WRITTEN REQUEST. Print every line of the listing below word for word, but leave the pictures out.

(Saved entries)

+ + + +

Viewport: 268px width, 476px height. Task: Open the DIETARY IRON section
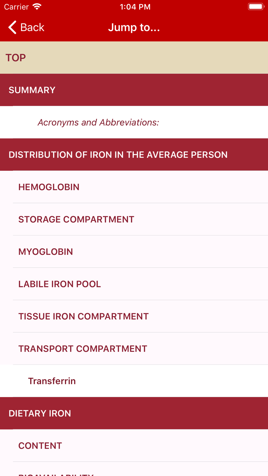click(134, 413)
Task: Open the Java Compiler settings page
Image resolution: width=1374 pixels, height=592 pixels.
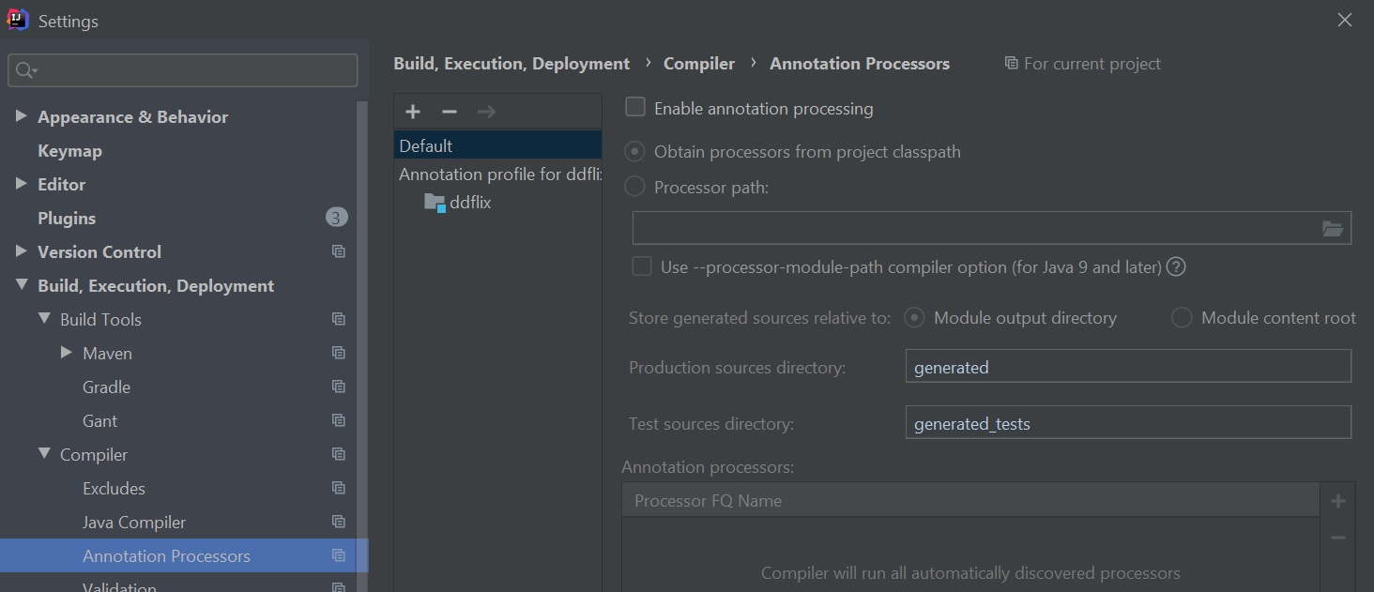Action: [x=134, y=523]
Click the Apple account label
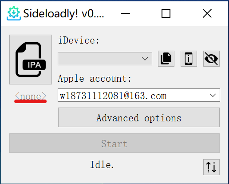This screenshot has height=184, width=229. click(95, 79)
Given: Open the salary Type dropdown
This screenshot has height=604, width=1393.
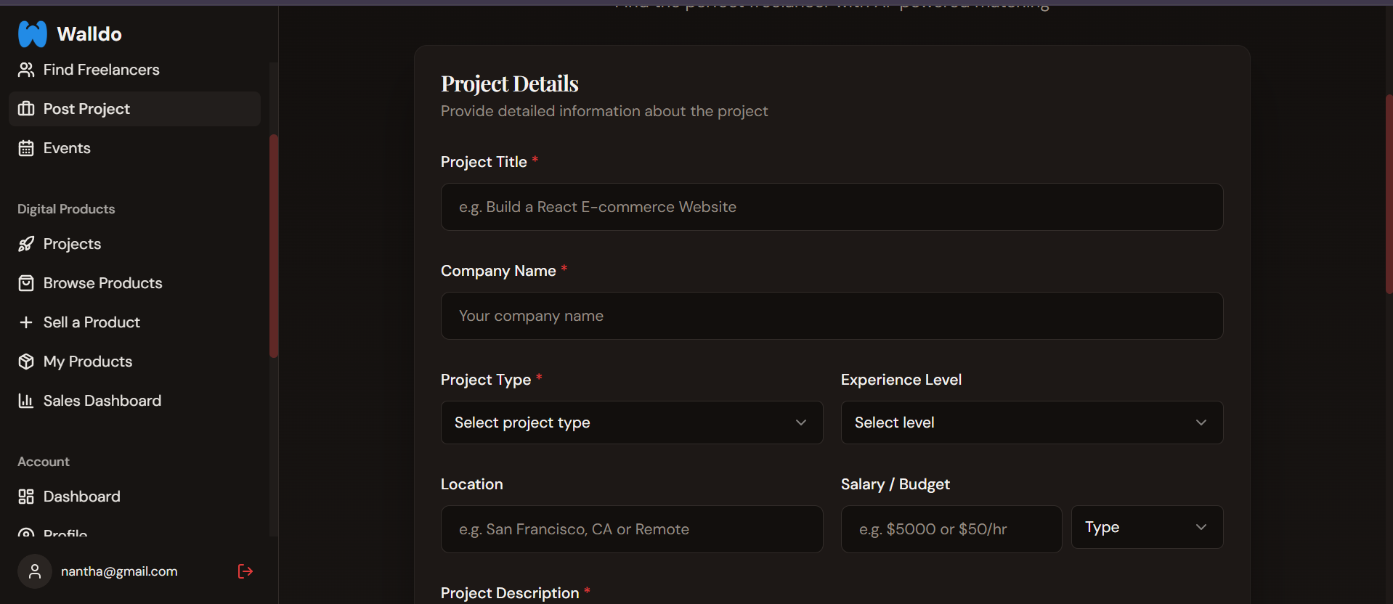Looking at the screenshot, I should [x=1148, y=527].
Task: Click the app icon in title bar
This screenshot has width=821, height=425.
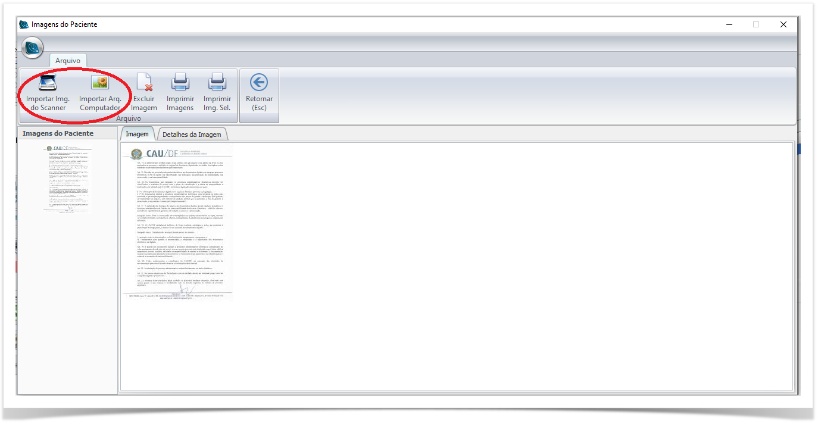Action: pos(24,24)
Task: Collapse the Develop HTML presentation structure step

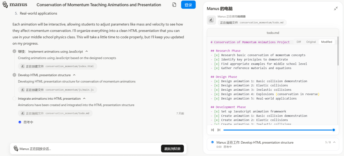Action: pyautogui.click(x=74, y=75)
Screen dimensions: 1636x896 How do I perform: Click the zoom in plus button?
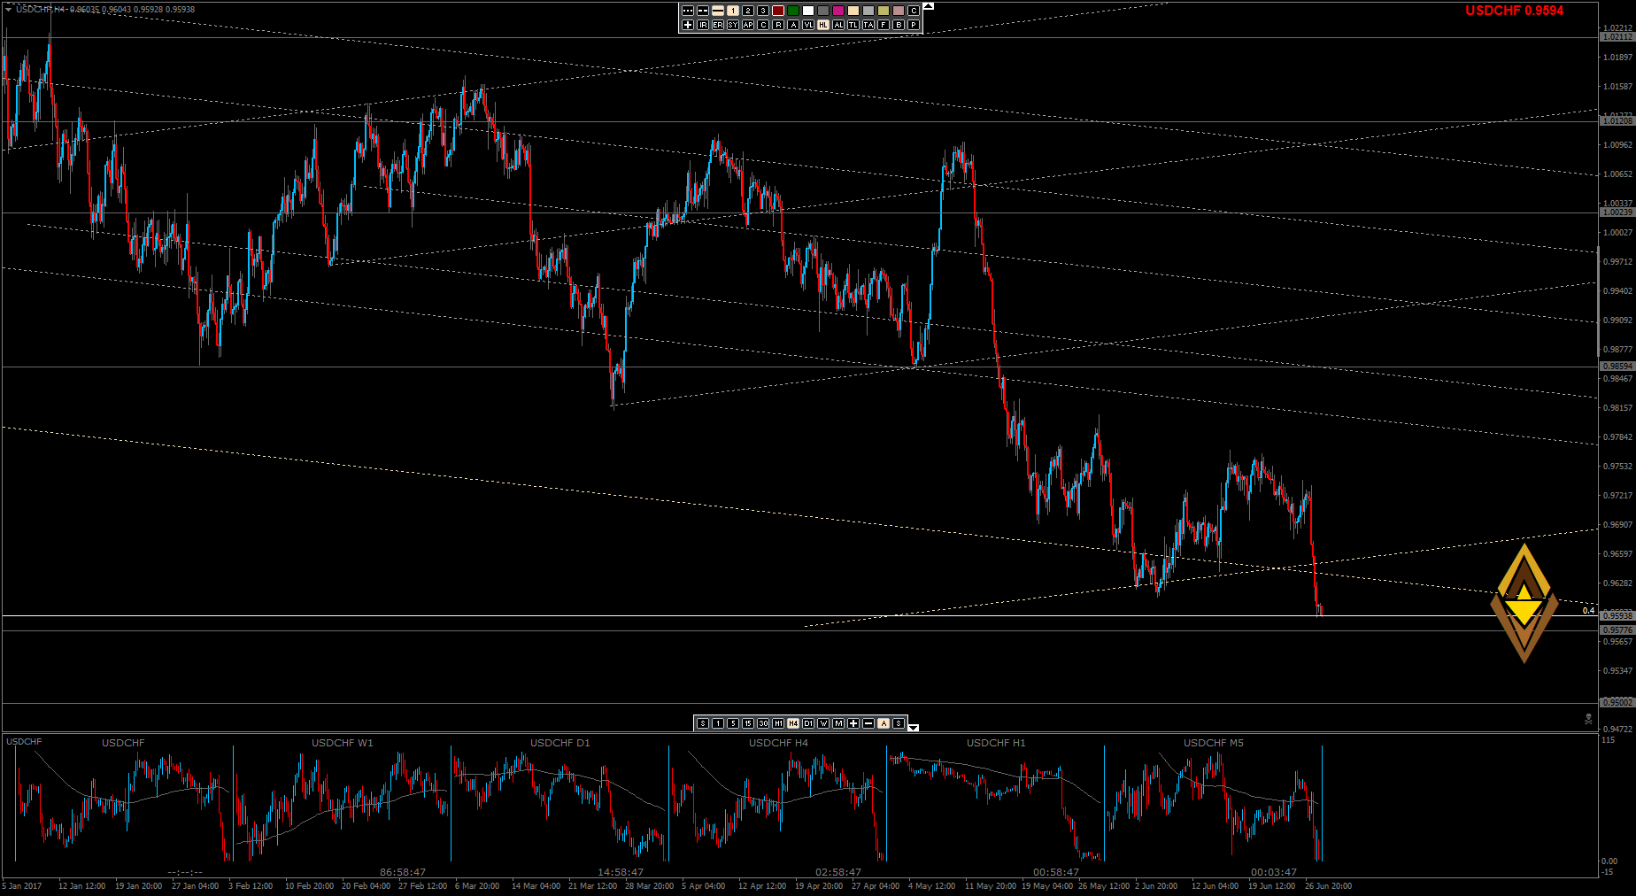pos(853,723)
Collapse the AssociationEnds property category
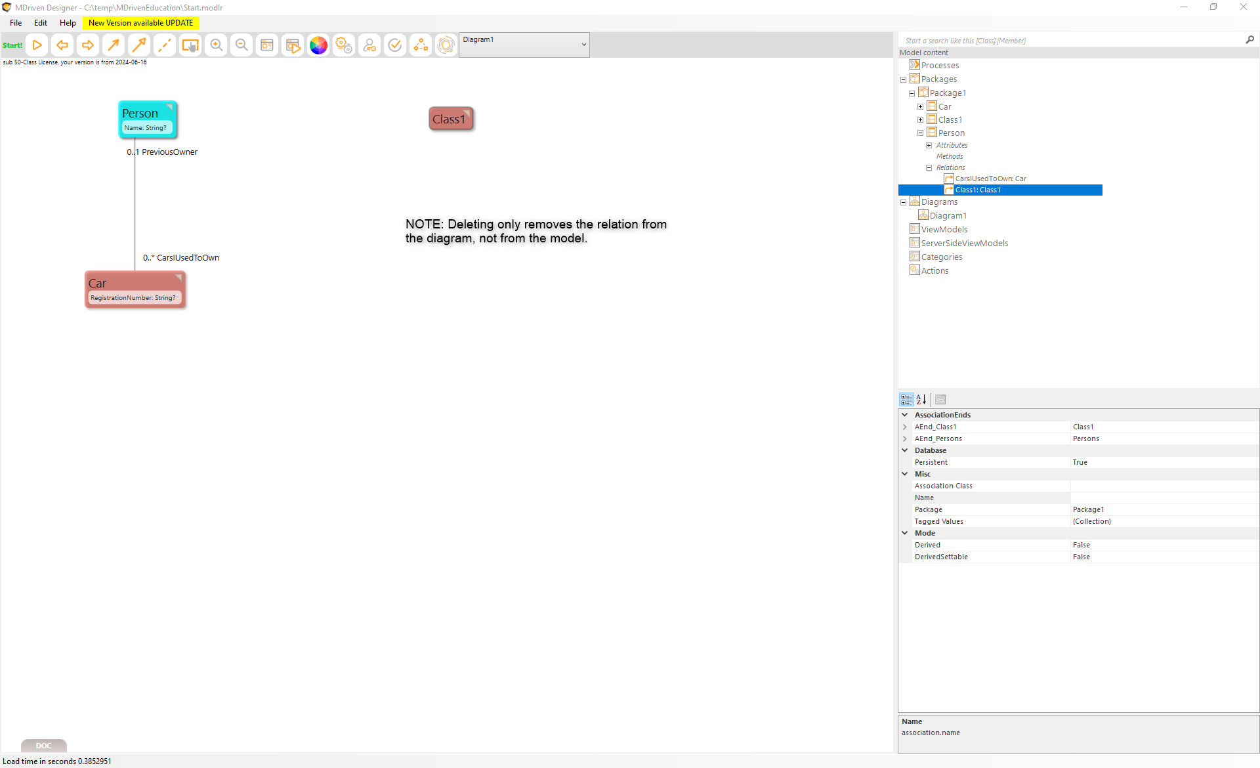This screenshot has width=1260, height=768. pyautogui.click(x=905, y=415)
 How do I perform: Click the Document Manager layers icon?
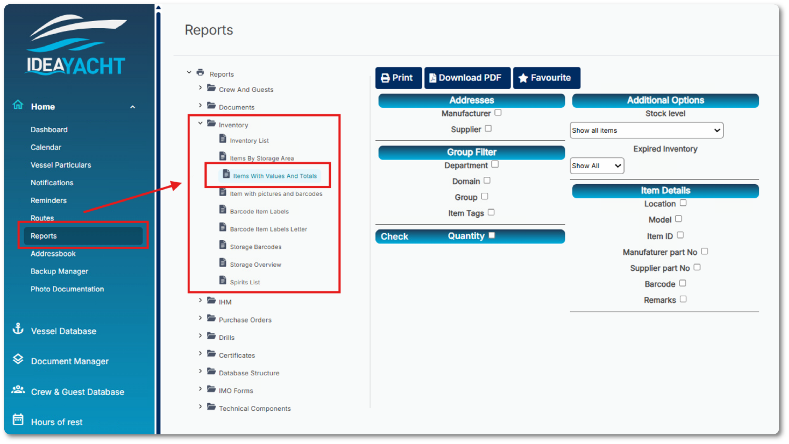[18, 359]
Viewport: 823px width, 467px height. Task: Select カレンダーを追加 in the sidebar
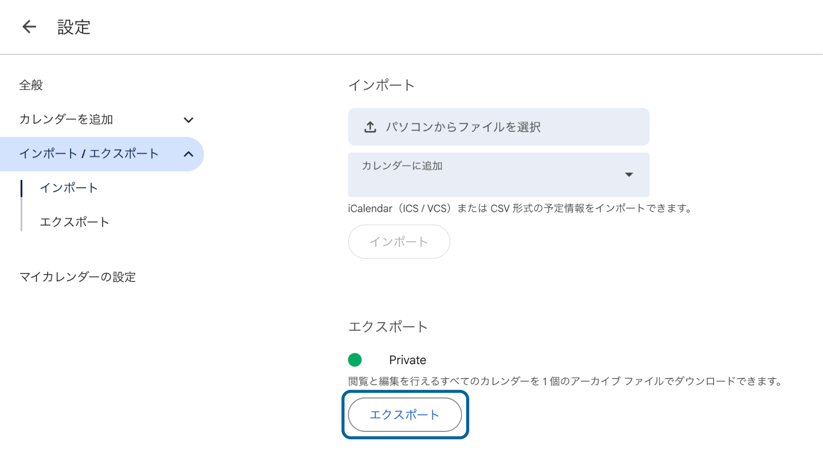coord(66,119)
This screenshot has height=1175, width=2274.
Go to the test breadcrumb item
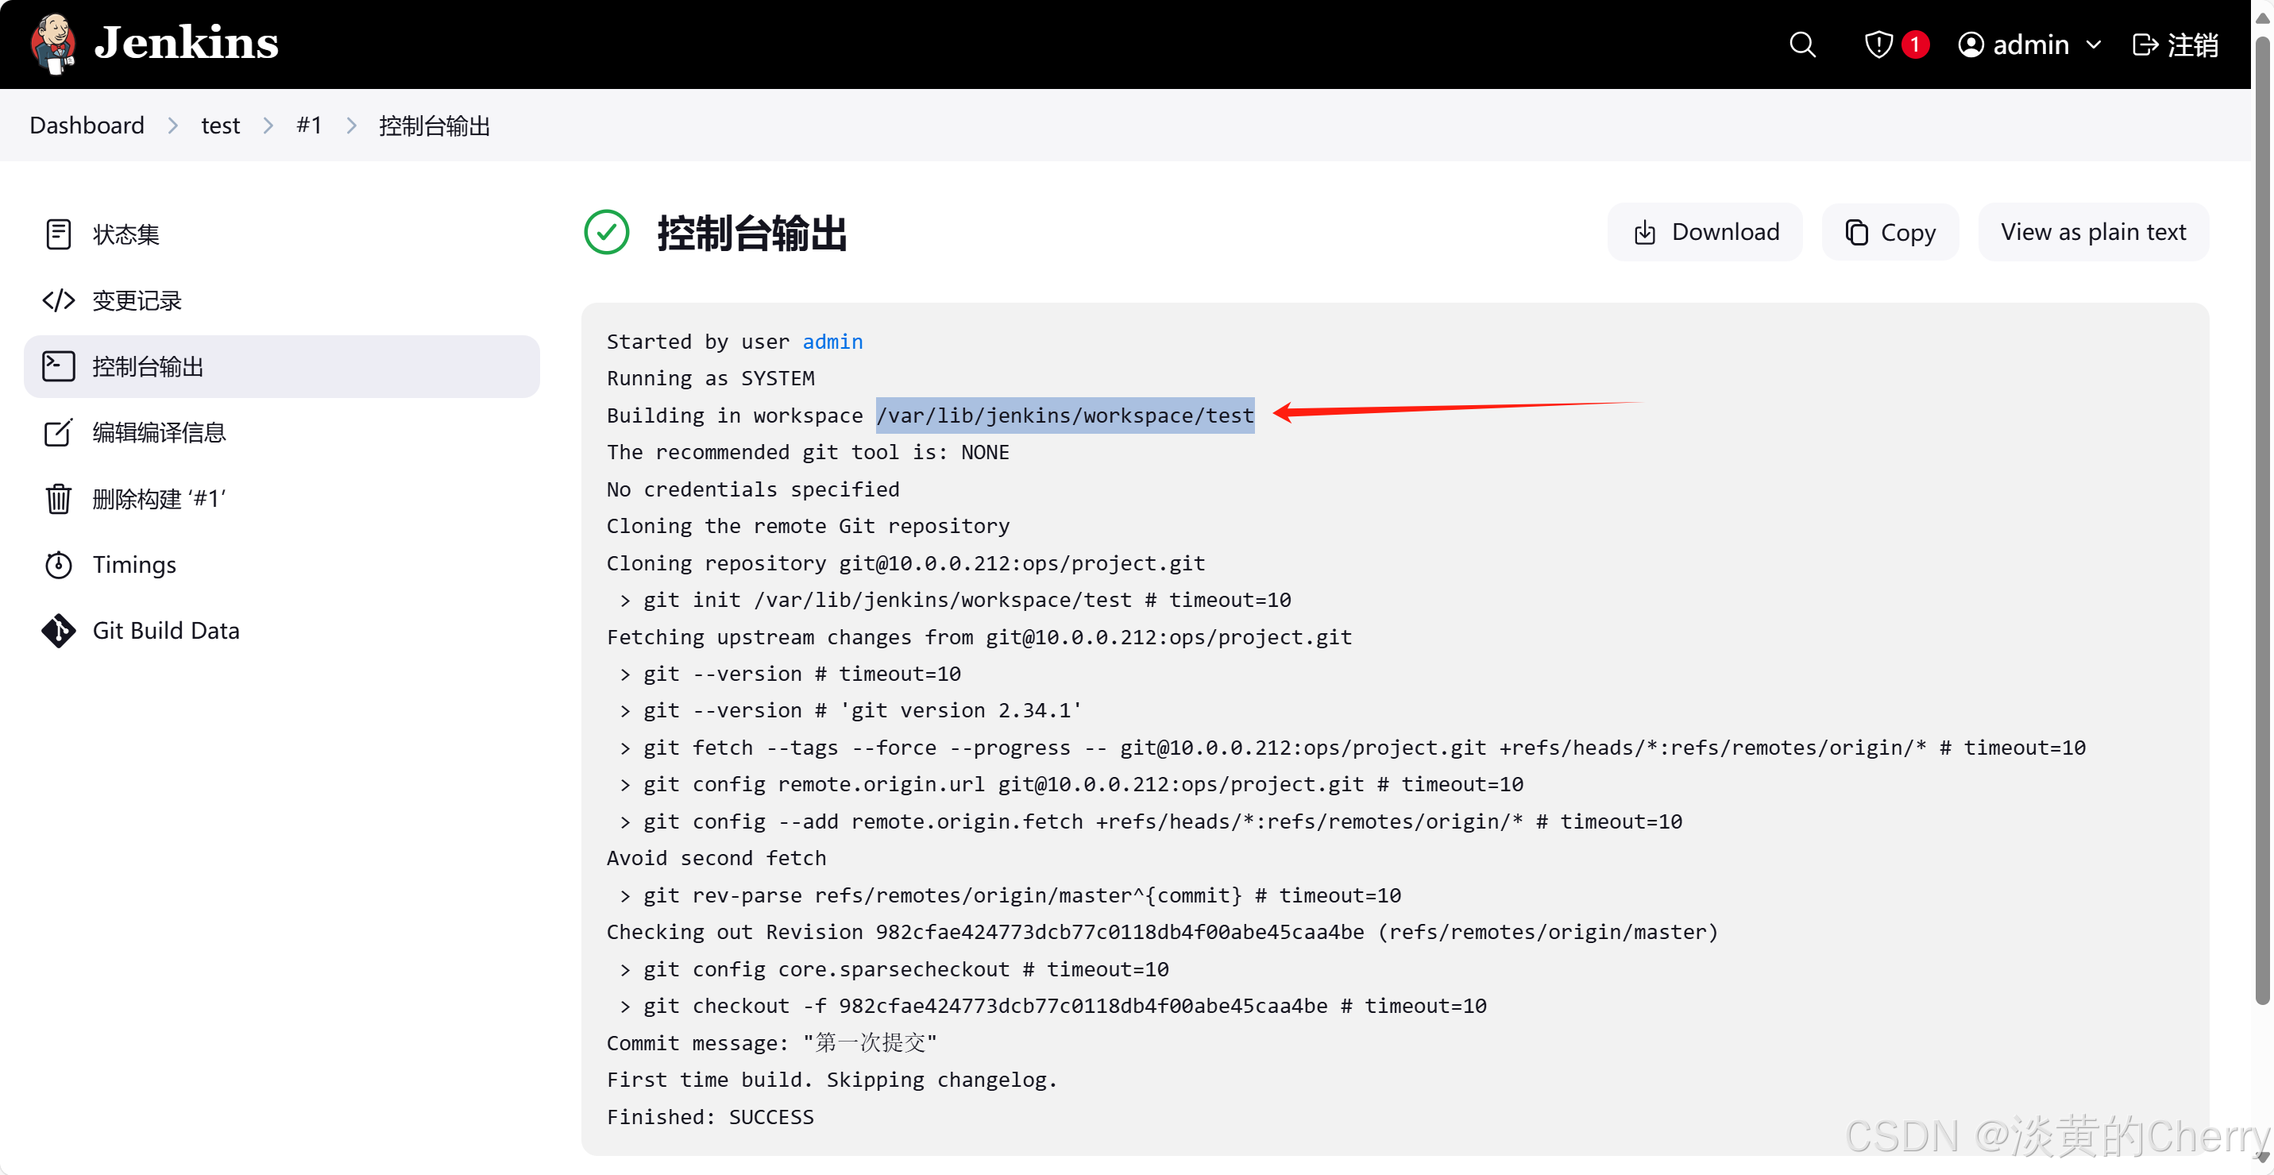coord(220,125)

+ + + +

FINISHED ANSWER.
Viewport: 268px width, 476px height. Task: Open the DIETARY IRON section
click(134, 413)
Task: Open the Java Compiler settings page
Image resolution: width=1374 pixels, height=592 pixels.
Action: [x=134, y=523]
Click the Apple account label
This screenshot has height=184, width=229. click(95, 79)
Given: Open the salary Type dropdown
This screenshot has height=604, width=1393.
Looking at the screenshot, I should [x=1148, y=527].
Task: Click the app icon in title bar
This screenshot has width=821, height=425.
Action: pos(24,24)
Task: Collapse the Develop HTML presentation structure step

Action: pyautogui.click(x=74, y=75)
Screen dimensions: 1636x896 How do I perform: Click the zoom in plus button?
pos(853,723)
Collapse the AssociationEnds property category
This screenshot has width=1260, height=768. pyautogui.click(x=905, y=415)
 How do I perform: Click the Document Manager layers icon?
[18, 359]
Viewport: 823px width, 467px height. Task: Select カレンダーを追加 in the sidebar
coord(66,119)
This screenshot has height=1175, width=2274.
Go to the test breadcrumb item
coord(220,125)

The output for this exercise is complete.